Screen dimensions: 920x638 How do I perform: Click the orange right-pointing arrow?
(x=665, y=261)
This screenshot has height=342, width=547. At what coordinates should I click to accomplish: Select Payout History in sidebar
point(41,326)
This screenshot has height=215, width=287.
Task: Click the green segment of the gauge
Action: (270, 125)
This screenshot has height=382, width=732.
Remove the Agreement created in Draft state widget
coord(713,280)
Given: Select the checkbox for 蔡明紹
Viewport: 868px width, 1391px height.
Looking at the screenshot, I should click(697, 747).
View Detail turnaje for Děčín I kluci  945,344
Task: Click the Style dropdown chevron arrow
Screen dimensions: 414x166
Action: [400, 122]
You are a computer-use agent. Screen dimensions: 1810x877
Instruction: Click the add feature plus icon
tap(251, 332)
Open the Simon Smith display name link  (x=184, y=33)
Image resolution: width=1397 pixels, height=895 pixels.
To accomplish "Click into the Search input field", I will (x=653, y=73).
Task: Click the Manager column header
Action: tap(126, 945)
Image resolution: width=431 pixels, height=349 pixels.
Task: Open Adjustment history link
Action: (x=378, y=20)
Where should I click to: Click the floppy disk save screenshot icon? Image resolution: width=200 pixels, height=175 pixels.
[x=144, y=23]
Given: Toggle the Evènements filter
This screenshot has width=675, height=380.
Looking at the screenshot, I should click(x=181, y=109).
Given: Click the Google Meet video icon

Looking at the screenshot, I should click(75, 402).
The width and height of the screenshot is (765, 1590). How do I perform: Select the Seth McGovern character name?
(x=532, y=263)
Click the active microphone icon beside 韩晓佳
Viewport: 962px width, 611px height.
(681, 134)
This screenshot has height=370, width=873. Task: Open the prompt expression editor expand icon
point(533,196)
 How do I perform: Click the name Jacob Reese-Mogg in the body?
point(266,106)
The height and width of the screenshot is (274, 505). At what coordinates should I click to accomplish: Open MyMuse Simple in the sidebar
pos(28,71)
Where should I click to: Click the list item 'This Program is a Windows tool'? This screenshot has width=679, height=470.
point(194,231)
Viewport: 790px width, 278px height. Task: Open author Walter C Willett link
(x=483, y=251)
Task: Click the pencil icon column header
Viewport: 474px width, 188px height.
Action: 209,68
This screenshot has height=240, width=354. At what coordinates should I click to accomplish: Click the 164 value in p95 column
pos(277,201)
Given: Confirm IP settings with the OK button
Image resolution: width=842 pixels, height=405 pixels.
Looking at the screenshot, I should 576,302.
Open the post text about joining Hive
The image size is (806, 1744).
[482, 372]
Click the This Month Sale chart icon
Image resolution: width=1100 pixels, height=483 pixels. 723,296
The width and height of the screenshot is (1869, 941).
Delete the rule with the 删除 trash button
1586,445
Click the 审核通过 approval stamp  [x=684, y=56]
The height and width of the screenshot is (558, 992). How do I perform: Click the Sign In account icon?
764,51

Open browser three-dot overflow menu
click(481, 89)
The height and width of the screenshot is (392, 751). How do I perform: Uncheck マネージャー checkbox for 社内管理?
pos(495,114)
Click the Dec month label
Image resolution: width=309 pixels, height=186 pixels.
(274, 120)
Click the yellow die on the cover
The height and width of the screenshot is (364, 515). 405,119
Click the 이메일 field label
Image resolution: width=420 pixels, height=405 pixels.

──────

## Work required
Take the entries and print them exactly. Keep every line.

## Response below
Screen dimensions: 920x638 How do I perform: Click the orange right-pointing arrow?
(x=665, y=261)
This screenshot has height=342, width=547. At what coordinates should I click to accomplish: Select Payout History in sidebar
point(41,326)
This screenshot has height=215, width=287.
Task: Click the green segment of the gauge
Action: (270, 125)
This screenshot has height=382, width=732.
Remove the Agreement created in Draft state widget
coord(713,280)
Given: Select the checkbox for 蔡明紹
Viewport: 868px width, 1391px height.
Looking at the screenshot, I should click(697, 747).
View Detail turnaje for Děčín I kluci  945,344
Task: Click the Style dropdown chevron arrow
Screen dimensions: 414x166
Action: [400, 122]
You are a computer-use agent. Screen dimensions: 1810x877
Instruction: Click the add feature plus icon
tap(251, 332)
Open the Simon Smith display name link  (x=184, y=33)
Image resolution: width=1397 pixels, height=895 pixels.
To accomplish "Click into the Search input field", I will (x=653, y=73).
Task: Click the Manager column header
Action: tap(126, 945)
Image resolution: width=431 pixels, height=349 pixels.
Task: Open Adjustment history link
Action: (x=378, y=20)
Where should I click to: Click the floppy disk save screenshot icon? Image resolution: width=200 pixels, height=175 pixels.
[x=144, y=23]
Given: Toggle the Evènements filter
This screenshot has width=675, height=380.
Looking at the screenshot, I should click(x=181, y=109).
Given: Click the Google Meet video icon

Looking at the screenshot, I should click(75, 402).
The width and height of the screenshot is (765, 1590). How do I perform: Select the Seth McGovern character name?
(x=532, y=263)
Click the active microphone icon beside 韩晓佳
Viewport: 962px width, 611px height.
(681, 134)
This screenshot has height=370, width=873. Task: Open the prompt expression editor expand icon
point(533,196)
 How do I perform: Click the name Jacob Reese-Mogg in the body?
point(266,106)
The height and width of the screenshot is (274, 505). At what coordinates should I click to accomplish: Open MyMuse Simple in the sidebar
pos(28,71)
Where should I click to: Click the list item 'This Program is a Windows tool'? This screenshot has width=679, height=470.
point(194,231)
Viewport: 790px width, 278px height. Task: Open author Walter C Willett link
(x=483, y=251)
Task: Click the pencil icon column header
Viewport: 474px width, 188px height.
Action: 209,68
This screenshot has height=240, width=354. At what coordinates should I click to accomplish: Click the 164 value in p95 column
pos(277,201)
Given: Confirm IP settings with the OK button
Image resolution: width=842 pixels, height=405 pixels.
Looking at the screenshot, I should 576,302.
Open the post text about joining Hive
The image size is (806, 1744).
[482, 372]
Click the This Month Sale chart icon
Image resolution: width=1100 pixels, height=483 pixels. 723,296
The width and height of the screenshot is (1869, 941).
Delete the rule with the 删除 trash button
1586,445
Click the 审核通过 approval stamp  [x=684, y=56]
The height and width of the screenshot is (558, 992). How do I perform: Click the Sign In account icon?
764,51

Open browser three-dot overflow menu
click(481, 89)
The height and width of the screenshot is (392, 751). How do I perform: Uncheck マネージャー checkbox for 社内管理?
pos(495,114)
Click the Dec month label
Image resolution: width=309 pixels, height=186 pixels.
(274, 120)
Click the yellow die on the cover
The height and width of the screenshot is (364, 515). 405,119
Click the 이메일 field label
Image resolution: width=420 pixels, height=405 pixels.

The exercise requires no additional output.